**TASK PROMPT**.
Echo everything in the records from the line containing "The width and height of the screenshot is (1436, 840)." down to the line containing "pyautogui.click(x=320, y=233)", both of those lines included, reproducing each one exactly and nothing else.

**TASK MATERIAL**.
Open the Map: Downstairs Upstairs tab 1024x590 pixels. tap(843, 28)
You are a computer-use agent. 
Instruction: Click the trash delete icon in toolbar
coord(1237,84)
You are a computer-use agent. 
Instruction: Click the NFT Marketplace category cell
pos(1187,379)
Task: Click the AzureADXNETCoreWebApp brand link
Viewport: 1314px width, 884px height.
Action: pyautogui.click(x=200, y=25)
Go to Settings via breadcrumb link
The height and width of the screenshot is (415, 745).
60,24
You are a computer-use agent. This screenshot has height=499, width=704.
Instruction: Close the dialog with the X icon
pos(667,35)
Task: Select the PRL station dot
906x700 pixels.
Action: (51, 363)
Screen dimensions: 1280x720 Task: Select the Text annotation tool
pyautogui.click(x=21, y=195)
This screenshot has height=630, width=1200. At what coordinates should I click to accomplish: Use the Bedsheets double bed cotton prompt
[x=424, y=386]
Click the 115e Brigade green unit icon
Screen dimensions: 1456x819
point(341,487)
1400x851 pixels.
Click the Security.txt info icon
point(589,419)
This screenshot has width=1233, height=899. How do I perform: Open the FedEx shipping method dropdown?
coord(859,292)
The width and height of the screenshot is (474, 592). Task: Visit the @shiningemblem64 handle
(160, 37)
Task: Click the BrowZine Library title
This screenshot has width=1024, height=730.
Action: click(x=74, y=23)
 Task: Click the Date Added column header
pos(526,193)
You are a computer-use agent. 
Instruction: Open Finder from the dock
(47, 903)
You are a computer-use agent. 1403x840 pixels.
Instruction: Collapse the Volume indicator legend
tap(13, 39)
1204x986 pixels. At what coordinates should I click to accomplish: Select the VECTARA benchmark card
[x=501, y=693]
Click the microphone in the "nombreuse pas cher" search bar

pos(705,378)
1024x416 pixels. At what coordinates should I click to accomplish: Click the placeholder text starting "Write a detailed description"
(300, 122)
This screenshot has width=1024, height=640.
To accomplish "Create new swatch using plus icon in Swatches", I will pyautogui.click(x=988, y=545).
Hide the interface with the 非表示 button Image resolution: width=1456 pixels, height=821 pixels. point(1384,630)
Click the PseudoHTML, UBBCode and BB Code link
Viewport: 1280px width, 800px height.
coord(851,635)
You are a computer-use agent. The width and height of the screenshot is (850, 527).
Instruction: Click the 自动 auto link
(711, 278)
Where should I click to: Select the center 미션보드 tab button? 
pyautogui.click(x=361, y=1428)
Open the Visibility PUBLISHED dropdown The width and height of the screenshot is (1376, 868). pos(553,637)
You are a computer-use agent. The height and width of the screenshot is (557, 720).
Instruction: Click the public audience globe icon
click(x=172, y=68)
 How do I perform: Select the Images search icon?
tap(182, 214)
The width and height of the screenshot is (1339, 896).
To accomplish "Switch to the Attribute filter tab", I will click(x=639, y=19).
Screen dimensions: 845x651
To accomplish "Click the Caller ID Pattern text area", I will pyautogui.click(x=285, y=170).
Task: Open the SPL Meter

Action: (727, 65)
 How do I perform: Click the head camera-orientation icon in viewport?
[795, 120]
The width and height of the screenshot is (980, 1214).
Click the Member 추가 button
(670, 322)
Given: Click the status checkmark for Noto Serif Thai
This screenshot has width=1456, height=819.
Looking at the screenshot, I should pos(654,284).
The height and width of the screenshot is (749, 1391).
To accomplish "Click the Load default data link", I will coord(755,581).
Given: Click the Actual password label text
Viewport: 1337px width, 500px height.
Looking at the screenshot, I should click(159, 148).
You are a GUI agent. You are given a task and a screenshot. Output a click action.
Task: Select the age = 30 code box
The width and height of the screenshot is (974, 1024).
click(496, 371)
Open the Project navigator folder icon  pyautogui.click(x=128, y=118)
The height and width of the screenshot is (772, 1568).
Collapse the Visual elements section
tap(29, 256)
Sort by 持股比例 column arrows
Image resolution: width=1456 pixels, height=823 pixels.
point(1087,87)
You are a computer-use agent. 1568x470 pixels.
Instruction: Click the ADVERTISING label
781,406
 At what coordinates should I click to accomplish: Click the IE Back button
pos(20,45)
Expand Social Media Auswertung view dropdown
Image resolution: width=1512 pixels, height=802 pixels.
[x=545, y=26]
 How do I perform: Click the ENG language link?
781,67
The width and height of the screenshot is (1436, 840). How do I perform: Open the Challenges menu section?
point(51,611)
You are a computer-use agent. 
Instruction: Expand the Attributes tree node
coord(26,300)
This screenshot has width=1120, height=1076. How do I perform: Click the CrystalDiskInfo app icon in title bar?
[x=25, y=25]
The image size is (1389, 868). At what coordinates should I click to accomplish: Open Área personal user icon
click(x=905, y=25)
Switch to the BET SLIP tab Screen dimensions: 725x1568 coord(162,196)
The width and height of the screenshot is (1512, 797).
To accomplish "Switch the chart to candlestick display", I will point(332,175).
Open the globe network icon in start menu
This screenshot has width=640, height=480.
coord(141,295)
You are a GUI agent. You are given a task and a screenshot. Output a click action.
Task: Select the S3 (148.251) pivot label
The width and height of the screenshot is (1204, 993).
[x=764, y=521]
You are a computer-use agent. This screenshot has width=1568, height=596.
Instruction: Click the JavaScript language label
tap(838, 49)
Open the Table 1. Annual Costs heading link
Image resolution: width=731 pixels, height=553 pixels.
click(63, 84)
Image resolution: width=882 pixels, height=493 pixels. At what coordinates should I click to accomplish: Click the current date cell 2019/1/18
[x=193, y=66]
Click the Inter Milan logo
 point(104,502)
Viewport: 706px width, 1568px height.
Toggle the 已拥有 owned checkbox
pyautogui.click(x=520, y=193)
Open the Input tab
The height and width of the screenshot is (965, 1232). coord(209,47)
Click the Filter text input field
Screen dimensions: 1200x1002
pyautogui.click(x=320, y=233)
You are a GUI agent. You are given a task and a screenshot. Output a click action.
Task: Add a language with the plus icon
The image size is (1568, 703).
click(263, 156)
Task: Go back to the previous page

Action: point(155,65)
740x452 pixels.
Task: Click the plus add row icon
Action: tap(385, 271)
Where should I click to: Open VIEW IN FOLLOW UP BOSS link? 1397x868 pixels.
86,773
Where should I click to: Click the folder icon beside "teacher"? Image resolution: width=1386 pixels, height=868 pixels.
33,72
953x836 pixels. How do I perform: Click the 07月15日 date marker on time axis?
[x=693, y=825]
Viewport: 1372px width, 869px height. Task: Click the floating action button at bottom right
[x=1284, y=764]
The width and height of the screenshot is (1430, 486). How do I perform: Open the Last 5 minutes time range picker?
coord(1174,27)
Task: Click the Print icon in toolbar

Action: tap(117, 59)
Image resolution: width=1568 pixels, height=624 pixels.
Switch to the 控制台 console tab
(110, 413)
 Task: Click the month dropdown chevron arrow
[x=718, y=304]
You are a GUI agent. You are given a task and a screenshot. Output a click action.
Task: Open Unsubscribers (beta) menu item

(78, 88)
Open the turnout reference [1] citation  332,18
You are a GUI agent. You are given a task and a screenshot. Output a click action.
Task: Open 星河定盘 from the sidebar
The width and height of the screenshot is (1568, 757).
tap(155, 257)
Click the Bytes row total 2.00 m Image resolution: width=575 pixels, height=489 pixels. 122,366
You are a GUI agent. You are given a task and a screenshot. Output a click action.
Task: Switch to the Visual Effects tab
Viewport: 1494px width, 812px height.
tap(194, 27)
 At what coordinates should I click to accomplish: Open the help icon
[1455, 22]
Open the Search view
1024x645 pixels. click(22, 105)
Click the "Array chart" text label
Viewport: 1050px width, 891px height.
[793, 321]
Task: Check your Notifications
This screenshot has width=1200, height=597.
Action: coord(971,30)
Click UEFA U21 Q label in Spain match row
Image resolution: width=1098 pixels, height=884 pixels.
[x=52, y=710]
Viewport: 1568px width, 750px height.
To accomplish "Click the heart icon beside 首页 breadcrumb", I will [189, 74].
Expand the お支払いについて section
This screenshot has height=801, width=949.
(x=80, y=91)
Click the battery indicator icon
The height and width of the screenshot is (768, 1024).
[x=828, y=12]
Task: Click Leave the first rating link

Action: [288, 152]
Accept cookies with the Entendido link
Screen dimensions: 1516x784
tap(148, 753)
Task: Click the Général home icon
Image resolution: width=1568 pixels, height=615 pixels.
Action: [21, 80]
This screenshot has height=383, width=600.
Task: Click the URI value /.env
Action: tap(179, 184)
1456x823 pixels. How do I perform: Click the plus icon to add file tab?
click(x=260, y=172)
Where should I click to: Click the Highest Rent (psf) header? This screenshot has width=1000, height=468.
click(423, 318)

**WRITTEN ANSWER**.
The width and height of the screenshot is (1436, 840). How do I perform: Open the Challenges menu section?
point(51,611)
You are a computer-use agent. 
Instruction: Expand the Attributes tree node
coord(26,300)
This screenshot has width=1120, height=1076. How do I perform: Click the CrystalDiskInfo app icon in title bar?
[x=25, y=25]
The image size is (1389, 868). At what coordinates should I click to accomplish: Open Área personal user icon
click(x=905, y=25)
Switch to the BET SLIP tab Screen dimensions: 725x1568 coord(162,196)
The width and height of the screenshot is (1512, 797).
To accomplish "Switch the chart to candlestick display", I will point(332,175).
Open the globe network icon in start menu
This screenshot has width=640, height=480.
coord(141,295)
You are a GUI agent. You are given a task and a screenshot. Output a click action.
Task: Select the S3 (148.251) pivot label
The width and height of the screenshot is (1204, 993).
[x=764, y=521]
You are a computer-use agent. This screenshot has width=1568, height=596.
Instruction: Click the JavaScript language label
tap(838, 49)
Open the Table 1. Annual Costs heading link
Image resolution: width=731 pixels, height=553 pixels.
click(63, 84)
Image resolution: width=882 pixels, height=493 pixels. At what coordinates should I click to accomplish: Click the current date cell 2019/1/18
[x=193, y=66]
Click the Inter Milan logo
 point(104,502)
Viewport: 706px width, 1568px height.
Toggle the 已拥有 owned checkbox
pyautogui.click(x=520, y=193)
Open the Input tab
The height and width of the screenshot is (965, 1232). coord(209,47)
Click the Filter text input field
Screen dimensions: 1200x1002
pyautogui.click(x=320, y=233)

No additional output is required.